Hoy, Ezequiel Martel forma parte del personal civil de la Fuerza Aérea Argentina en el Comando de Alistamiento y Adiestramiento, desde donde realiza tareas de divulgación y documentación, todas relacionadas con la Guerra de Malvinas.

En los últimos años, de manera muy artesanal y precisa, confeccionó mapas en los que detalla el lugar en el que murió cada argentino durante el conflicto. “En el Liceo, en las ceremonias, nos decían ‘murieron por Dios y por la patria’... ¿pero dónde?’, preguntaba yo. Malvinas es demasiado grande. Yo tenía un mapa viejo de las islas en mi oficina, lo agarré y lo desplegué. El papá de un amigo, Jorge Bono, sabíamos que había caído en la bahía Rey Jorge. Fue el primero que marqué. Después seguí averiguando dónde había caído cada argentino y los fui marcando a todos en el mapa”, dice.

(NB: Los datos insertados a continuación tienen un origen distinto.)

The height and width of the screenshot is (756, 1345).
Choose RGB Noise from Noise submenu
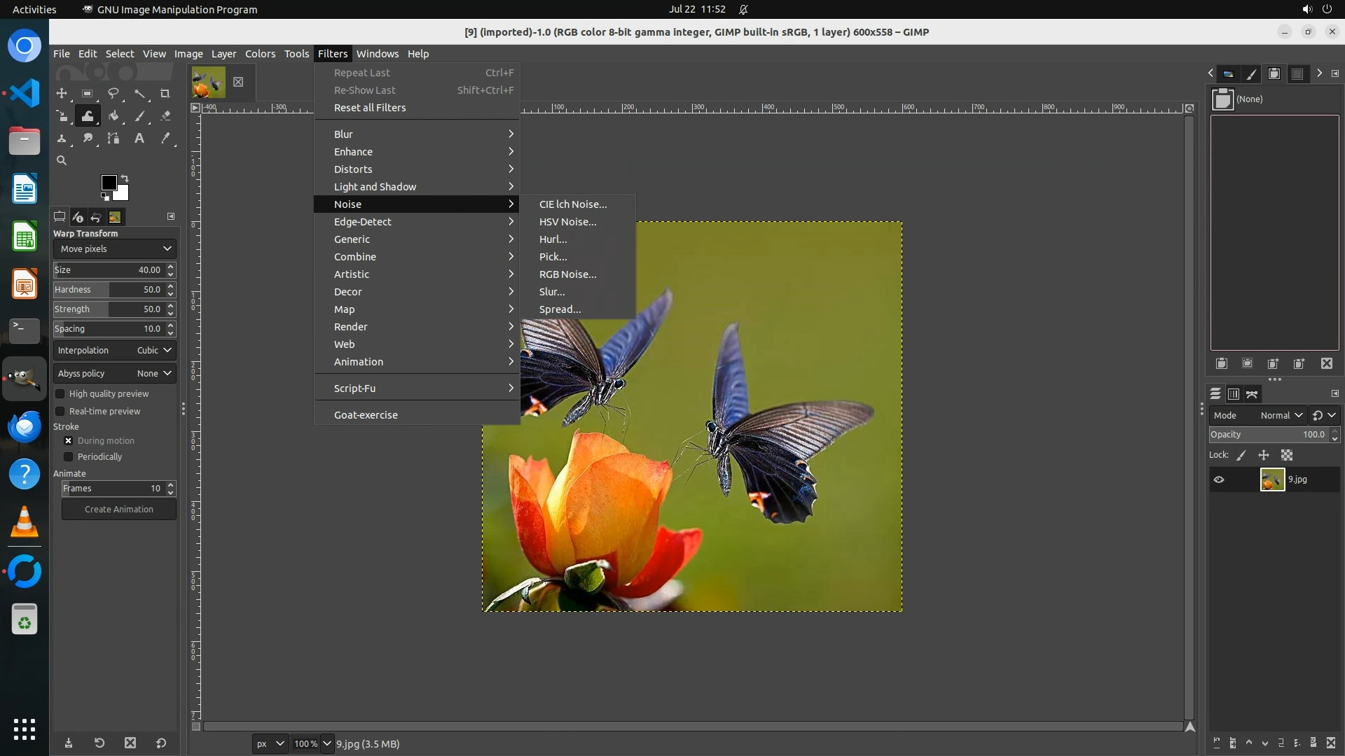[567, 274]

El logo de "Hijos de caídos", organización creada por Ezequiel; el número 55 representa a los 55 caídos de la Fuerza Aérea argentina en Malvinas

Además de los mapas, Ezequiel impulsó la creación de tres monumentos. Uno en Pinamar, que exhibe la hélice de un Hércules TC-63; otro en la localidad bonaerense de Dolores, un Mirage en homenaje al mayor (PM) Gustavo Argentino “Paco” García Cuerva, caído el 1.º de mayo de 1982; y una cabina de un Hércules en El Palomar, cuyo fuselaje reza: “Los héroes solo mueren cuando se los olvida”. Y también formó el grupo “Hijos de caídos”.

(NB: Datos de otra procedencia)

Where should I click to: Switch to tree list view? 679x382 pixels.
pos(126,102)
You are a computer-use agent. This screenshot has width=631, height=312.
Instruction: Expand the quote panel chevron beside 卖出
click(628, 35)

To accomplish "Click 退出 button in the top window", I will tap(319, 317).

Por último, constituyó una lámina con la foto y el nombre de los 55 oficiales de la Fuerza Aérea caídos. “La idea era poder recordar a nuestros viejos como queríamos nosotros, sus hijos. ¿Cómo? Sonrientes y orgullosos del uniforme que portaban, haciendo lo que tanto amaban. Como dice una estrofa de la marcha alas argentinas: ‘Y llevan en sus planos con gloria el pabellón’. Y como uno más, en nombre de los hijos de los caídos, no tengo duda alguna: juraron con gloria a morir”, concluye.